Repelita Jakarta - Pemerintahan Presiden Prabowo Subianto kembali menjadi sorotan publik.
Kali ini, perhatian tertuju pada pengangkatan tiga puluh wakil menteri yang juga menduduki kursi komisaris di sejumlah BUMN.
Pemerhati sosial politik, Nurmadi H Sumarta, menilai kebijakan tersebut tidak sekadar pembagian tugas.
Ia memandang hal ini sebagai bentuk balas budi politik.
Menurutnya, pola semacam ini pernah muncul di era sebelumnya dengan dalih membalas jasa tim sukses dan relawan.
Nurmadi menyebut kabinet gemuk ini tidak sesuai dengan kebutuhan negara.
Ia mengingatkan bahwa rangkap jabatan bukan hanya tidak etis, tetapi juga berpotensi menyalahi aturan.
Nurmadi mengutip Pasal 23 Undang-Undang Nomor 39 Tahun 2008 tentang Kementerian Negara.
Pasal tersebut menegaskan larangan bagi menteri merangkap jabatan lain.

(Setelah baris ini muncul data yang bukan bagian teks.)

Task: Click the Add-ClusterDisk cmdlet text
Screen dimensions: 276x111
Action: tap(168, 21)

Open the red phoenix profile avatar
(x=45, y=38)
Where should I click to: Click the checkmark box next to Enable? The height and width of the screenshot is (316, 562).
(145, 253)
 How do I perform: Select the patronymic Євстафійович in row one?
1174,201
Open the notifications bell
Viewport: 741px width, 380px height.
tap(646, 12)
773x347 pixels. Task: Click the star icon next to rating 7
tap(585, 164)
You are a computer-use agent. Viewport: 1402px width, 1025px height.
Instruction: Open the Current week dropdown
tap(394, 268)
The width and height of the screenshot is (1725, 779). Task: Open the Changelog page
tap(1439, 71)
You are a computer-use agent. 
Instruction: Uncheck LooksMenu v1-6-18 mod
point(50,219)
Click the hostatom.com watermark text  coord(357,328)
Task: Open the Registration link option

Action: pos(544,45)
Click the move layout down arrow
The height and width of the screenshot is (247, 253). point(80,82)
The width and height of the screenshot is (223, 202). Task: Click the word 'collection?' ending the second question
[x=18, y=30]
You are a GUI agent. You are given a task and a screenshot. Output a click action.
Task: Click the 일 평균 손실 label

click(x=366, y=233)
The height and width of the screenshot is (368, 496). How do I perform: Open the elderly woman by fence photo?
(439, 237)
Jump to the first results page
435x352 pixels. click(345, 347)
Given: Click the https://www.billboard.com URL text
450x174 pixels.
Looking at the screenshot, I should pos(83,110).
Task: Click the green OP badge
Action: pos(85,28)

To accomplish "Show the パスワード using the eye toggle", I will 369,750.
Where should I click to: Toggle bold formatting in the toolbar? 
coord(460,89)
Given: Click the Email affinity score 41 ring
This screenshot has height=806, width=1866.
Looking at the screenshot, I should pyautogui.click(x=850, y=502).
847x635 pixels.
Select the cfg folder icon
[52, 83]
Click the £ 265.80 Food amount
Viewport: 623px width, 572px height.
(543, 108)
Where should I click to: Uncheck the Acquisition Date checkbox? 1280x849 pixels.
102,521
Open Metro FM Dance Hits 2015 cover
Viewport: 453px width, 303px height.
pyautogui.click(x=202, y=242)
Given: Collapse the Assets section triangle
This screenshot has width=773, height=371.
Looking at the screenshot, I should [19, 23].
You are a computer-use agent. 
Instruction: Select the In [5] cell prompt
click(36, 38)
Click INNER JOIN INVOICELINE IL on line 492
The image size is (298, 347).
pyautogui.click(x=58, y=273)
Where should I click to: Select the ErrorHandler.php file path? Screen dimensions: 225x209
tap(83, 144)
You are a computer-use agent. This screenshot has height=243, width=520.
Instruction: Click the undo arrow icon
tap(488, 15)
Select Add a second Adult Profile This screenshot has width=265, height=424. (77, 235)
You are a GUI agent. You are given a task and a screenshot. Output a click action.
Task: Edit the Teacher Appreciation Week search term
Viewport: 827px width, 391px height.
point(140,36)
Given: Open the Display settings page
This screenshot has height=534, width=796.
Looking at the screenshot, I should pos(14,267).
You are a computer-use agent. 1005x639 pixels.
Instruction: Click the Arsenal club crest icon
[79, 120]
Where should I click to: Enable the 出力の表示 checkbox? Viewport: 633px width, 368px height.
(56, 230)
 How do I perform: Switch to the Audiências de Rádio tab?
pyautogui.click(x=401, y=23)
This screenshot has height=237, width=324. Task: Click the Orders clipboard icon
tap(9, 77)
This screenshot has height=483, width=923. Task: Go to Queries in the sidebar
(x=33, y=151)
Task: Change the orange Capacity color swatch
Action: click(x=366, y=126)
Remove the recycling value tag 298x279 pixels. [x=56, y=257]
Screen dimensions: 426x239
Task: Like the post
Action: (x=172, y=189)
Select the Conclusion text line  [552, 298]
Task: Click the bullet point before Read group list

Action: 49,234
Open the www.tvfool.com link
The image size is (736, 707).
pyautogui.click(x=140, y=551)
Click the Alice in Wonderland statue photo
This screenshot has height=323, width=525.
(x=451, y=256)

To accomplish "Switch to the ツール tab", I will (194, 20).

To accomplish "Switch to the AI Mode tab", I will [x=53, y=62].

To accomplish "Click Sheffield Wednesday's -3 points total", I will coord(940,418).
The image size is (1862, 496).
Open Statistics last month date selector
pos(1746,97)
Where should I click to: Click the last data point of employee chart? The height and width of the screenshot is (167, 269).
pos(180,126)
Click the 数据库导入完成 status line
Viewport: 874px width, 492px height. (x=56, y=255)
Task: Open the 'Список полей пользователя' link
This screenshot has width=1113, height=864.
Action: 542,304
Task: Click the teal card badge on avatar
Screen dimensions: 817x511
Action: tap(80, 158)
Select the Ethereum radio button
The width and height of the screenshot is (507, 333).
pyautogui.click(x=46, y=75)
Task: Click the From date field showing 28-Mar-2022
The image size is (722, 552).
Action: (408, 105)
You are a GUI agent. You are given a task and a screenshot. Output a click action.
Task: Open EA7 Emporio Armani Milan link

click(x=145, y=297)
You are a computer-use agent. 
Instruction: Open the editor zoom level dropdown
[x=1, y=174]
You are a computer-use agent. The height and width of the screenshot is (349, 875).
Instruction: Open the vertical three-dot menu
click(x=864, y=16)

Mahkamah Konstitusi pun sudah menegaskan hal serupa melalui putusan nomor 80/PUU-XVII/2019.
Putusan ini dipertegas lagi dalam Putusan 21/PUU-XXIII/2025.
Larangan rangkap jabatan itu juga berlaku bagi posisi wakil menteri.
Nurmadi mempertanyakan kesibukan para wamen yang kini merangkap jabatan komisaris.
Ia menyindir jabatan ganda ini justru membuka celah mencari penghasilan tambahan.
Nurmadi sependapat dengan Feri Amsari, pakar hukum tata negara, yang menyatakan kebijakan rangkap jabatan bisa digugat ke PTUN.
Ia menekankan bahwa wamen harus fokus pada tugas negara, bukan rangkap di posisi lain.
Menurutnya, jabatan komisaris BUMN memiliki tanggung jawab berbeda yang rawan konflik kepentingan.
Nurmadi menegaskan Presiden Prabowo tidak perlu menunggu gugatan hukum untuk bertindak.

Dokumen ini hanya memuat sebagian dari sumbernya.